Overall, we did not find compelling evidence for harmonic templates in the IC, even though rate-place coding IC neurons could exhibit some of the properties of cortical HTNs as defined by Feng and Wang (2017). We suggest that the criteria of Feng and Wang (2017) for defining HTNs need to be revised to exclude properties that can be explained by peripheral frequency selectivity. More generally, additional evidence for harmonic templates in the auditory system is needed.

Implications for pitch perception

The lowest F0 for which we observed rate-place coding of resolved harmonics in rabbit IC (∼300 Hz) lies at the upper range of adult human voice (∼80–320 Hz) (Matteson et al., 2013), and the most effective F0 range for IC rate-place coding (>3000 Hz; Fig. 5D) lies mostly above the upper limit of musical pitch ∼5 kHz (Semal and Demany, 1990; Plack and Oxenham, 2005a). Such differences can be partly attributed to broader cochlear tuning in rabbit, as shown in Figure 7F by the comparison of 10 dB bandwidths of rabbit auditory nerve fibers (Borg et al., 1988) with estimates of human AN bandwidths from compound action potentials (Verschooten et al., 2018). Extrapolating the trends in human AN bandwidths to lower CFs, the bandwidths of neurons with CFs in the first formant region (200–800 Hz) should be narrow enough to resolve harmonics of F0s in the range of male voices, and this would a fortiori be true for human IC neurons if the sharpening observed in the rabbit IC also occurs in humans. The few available studies on rabbit phonation suggest F0s in the range of 500–1200 Hz (Swanson et al., 2010; Mills et al., 2017; Döllinger et al., 2018), which is at the low end of the effective range for rate-place coding by IC neurons. Although behavioral studies have concluded that small mammals use primarily temporal envelope cues to discriminate the F0 of HCTs (Shofner and Chaney, 2013; Sumner et al., 2018; Walker et al., 2019), our own study suggests that rabbits can also do so based on resolved harmonics for F0s in the range of their vocalizations (Delgutte et al., 2018).
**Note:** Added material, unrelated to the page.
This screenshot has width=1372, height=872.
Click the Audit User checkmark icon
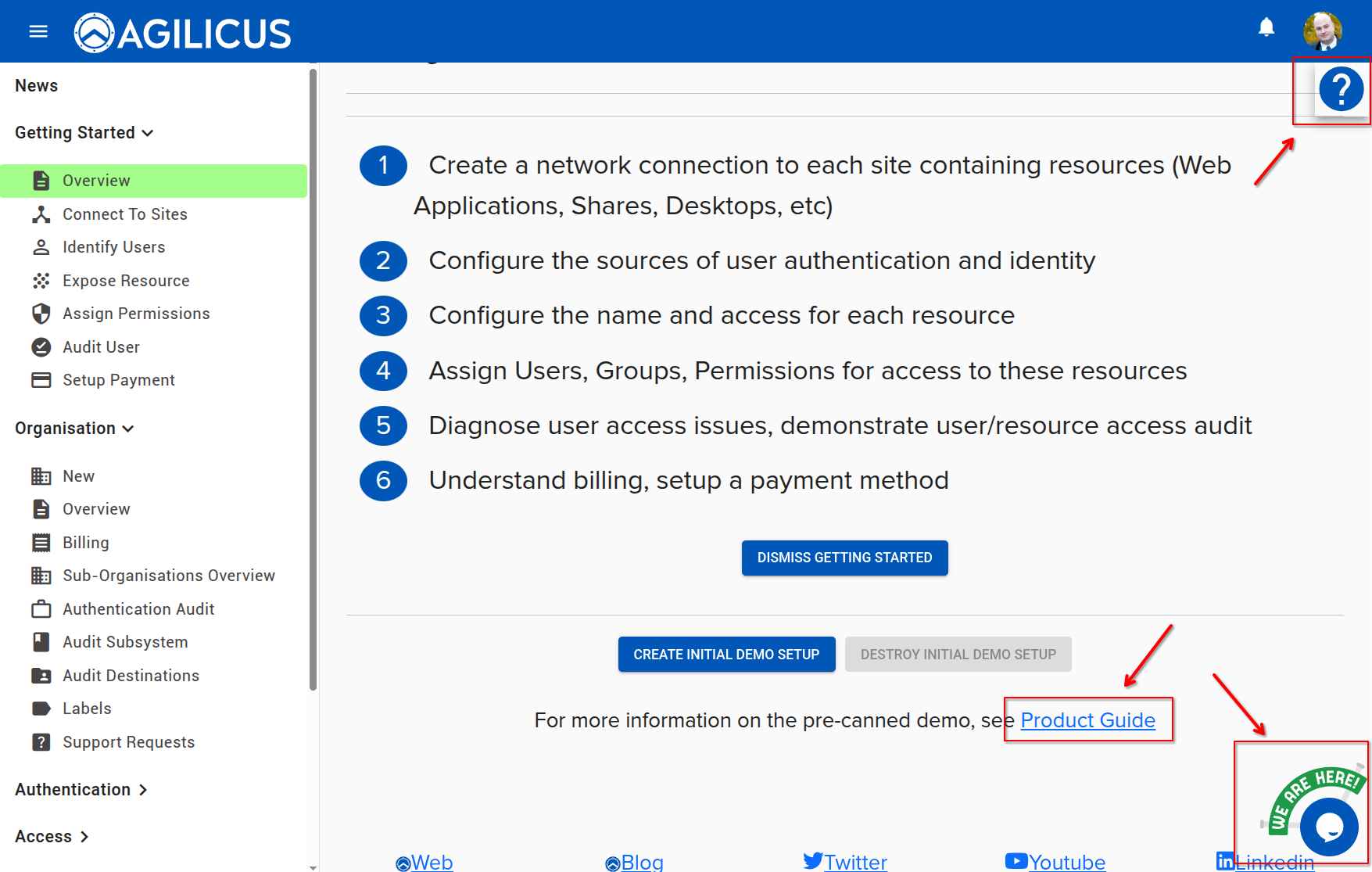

Human psychophysical experiments using HCTs with identical power spectra but different temporal ERRs (Krumbholz et al., 2000; Pressnitzer et al., 2001) showed that, at very low frequencies (<50 Hz), the pitch of HCTs is dependent on ERR rather than F0. Therefore, the lower limit of pitch perception is likely not conveyed by resolved spectral components, but by temporal phase locking to the ERR. In a companion paper (Su and Delgutte, 2019), we showed that a temporal code for ERR was available in the IC up to 900 Hz, and bandpass rate tuning to ERR was observed between 56 and 1600 Hz. Therefore, the three neural codes available in IC are effective in complementary frequency ranges and, together, cover the entire behaviorally relevant range of F0.

Our findings on IC rate-place coding shed light on the transformation of neural representations of resolved harmonics along the auditory neuraxis, and suggest how a higher processing center could extract pitch from resolved frequency components. An important goal for future studies will be to determine whether the level robustness of the IC rate-place code emerges through enhancement of rate cues already present in the periphery or transformations from a temporal code to a rate code.